▶ **Given data**:
□ □ □ □
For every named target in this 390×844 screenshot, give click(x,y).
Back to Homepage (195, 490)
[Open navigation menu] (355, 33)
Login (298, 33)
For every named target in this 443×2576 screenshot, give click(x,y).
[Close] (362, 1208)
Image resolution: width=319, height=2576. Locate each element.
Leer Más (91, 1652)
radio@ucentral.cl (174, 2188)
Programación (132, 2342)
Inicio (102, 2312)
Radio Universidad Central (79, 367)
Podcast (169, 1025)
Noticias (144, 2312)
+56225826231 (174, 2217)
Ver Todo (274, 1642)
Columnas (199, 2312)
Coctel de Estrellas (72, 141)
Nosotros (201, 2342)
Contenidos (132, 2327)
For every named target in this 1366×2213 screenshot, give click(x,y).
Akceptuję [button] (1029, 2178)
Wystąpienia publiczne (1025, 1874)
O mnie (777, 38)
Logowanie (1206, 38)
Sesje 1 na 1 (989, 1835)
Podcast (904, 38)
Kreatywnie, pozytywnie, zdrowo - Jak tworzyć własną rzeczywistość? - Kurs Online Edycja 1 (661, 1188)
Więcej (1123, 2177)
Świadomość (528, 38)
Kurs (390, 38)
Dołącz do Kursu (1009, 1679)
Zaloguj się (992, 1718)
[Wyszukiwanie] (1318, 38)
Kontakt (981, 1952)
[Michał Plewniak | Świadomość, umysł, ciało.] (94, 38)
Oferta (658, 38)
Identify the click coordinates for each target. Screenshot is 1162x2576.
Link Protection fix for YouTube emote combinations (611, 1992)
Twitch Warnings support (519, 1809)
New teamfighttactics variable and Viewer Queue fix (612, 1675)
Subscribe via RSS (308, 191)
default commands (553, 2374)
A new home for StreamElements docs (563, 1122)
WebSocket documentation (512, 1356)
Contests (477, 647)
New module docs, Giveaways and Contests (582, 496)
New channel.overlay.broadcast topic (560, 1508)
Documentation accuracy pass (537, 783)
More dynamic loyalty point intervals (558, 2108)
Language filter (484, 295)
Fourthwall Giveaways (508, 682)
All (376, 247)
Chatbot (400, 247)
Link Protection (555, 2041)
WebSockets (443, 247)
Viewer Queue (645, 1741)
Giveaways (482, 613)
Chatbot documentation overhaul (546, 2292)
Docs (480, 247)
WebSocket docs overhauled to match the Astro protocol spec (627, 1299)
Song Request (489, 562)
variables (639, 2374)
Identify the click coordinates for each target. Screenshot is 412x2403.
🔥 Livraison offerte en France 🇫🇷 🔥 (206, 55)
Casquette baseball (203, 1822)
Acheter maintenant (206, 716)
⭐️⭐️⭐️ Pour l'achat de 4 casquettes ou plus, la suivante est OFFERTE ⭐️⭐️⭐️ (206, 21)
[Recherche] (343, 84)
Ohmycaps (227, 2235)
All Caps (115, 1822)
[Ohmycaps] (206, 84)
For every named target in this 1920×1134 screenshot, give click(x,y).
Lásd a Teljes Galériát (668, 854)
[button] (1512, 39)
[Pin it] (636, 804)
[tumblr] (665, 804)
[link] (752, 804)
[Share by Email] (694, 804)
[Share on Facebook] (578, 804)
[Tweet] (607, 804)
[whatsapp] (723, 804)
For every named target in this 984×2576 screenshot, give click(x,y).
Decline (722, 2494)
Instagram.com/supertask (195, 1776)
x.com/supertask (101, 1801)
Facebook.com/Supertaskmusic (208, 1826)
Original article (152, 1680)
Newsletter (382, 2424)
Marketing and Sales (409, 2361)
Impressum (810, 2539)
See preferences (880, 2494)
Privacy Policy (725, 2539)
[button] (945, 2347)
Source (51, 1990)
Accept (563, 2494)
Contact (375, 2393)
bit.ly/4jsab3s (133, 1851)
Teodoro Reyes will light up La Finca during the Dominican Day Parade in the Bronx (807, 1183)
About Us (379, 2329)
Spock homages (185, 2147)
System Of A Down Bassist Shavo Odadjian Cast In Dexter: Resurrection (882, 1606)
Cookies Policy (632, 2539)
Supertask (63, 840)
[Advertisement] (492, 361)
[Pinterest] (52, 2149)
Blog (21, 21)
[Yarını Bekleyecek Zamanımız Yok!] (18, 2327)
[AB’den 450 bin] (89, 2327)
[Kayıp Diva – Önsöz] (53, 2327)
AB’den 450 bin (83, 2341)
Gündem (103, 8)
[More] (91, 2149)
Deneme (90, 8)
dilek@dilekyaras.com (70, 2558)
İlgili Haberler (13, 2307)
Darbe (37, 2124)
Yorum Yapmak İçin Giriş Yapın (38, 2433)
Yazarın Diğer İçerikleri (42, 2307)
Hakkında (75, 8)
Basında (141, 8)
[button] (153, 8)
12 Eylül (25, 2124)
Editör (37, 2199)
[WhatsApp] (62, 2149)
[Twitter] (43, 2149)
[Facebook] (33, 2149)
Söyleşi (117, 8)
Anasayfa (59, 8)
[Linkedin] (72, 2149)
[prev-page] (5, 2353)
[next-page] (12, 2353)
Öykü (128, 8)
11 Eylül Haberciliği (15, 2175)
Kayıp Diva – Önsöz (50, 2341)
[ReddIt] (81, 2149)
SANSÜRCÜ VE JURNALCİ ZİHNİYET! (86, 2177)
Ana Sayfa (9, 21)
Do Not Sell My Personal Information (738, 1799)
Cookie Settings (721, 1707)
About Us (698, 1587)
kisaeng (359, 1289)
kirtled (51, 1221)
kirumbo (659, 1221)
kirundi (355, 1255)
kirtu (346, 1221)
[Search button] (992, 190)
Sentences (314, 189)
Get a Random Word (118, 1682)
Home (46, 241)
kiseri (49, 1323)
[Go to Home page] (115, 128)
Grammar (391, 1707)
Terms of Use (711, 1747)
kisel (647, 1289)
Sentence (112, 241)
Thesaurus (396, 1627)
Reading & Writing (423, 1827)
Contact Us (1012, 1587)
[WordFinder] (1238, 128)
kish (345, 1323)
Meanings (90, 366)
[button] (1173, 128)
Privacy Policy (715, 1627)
□ □ □ □
▶ **What the task requires**: Here the job is to set down exactly the lines of the material above that fall between the one with "Coctel de Estrellas (72, 141)" and the one with "Screenshot is 1162x2576.", inclusive, and nothing beyond them.

▶ **Task solution**:
Coctel de Estrellas (72, 141)
Nosotros (201, 2342)
Contenidos (132, 2327)
For every named target in this 1366×2213 screenshot, give click(x,y).
Akceptuję [button] (1029, 2178)
Wystąpienia publiczne (1025, 1874)
O mnie (777, 38)
Logowanie (1206, 38)
Sesje 1 na 1 (989, 1835)
Podcast (904, 38)
Kreatywnie, pozytywnie, zdrowo - Jak tworzyć własną rzeczywistość? - Kurs Online Edycja 1 (661, 1188)
Więcej (1123, 2177)
Świadomość (528, 38)
Kurs (390, 38)
Dołącz do Kursu (1009, 1679)
Zaloguj się (992, 1718)
[Wyszukiwanie] (1318, 38)
Kontakt (981, 1952)
[Michał Plewniak | Świadomość, umysł, ciało.] (94, 38)
Oferta (658, 38)
Identify the click coordinates for each target. Screenshot is 1162x2576.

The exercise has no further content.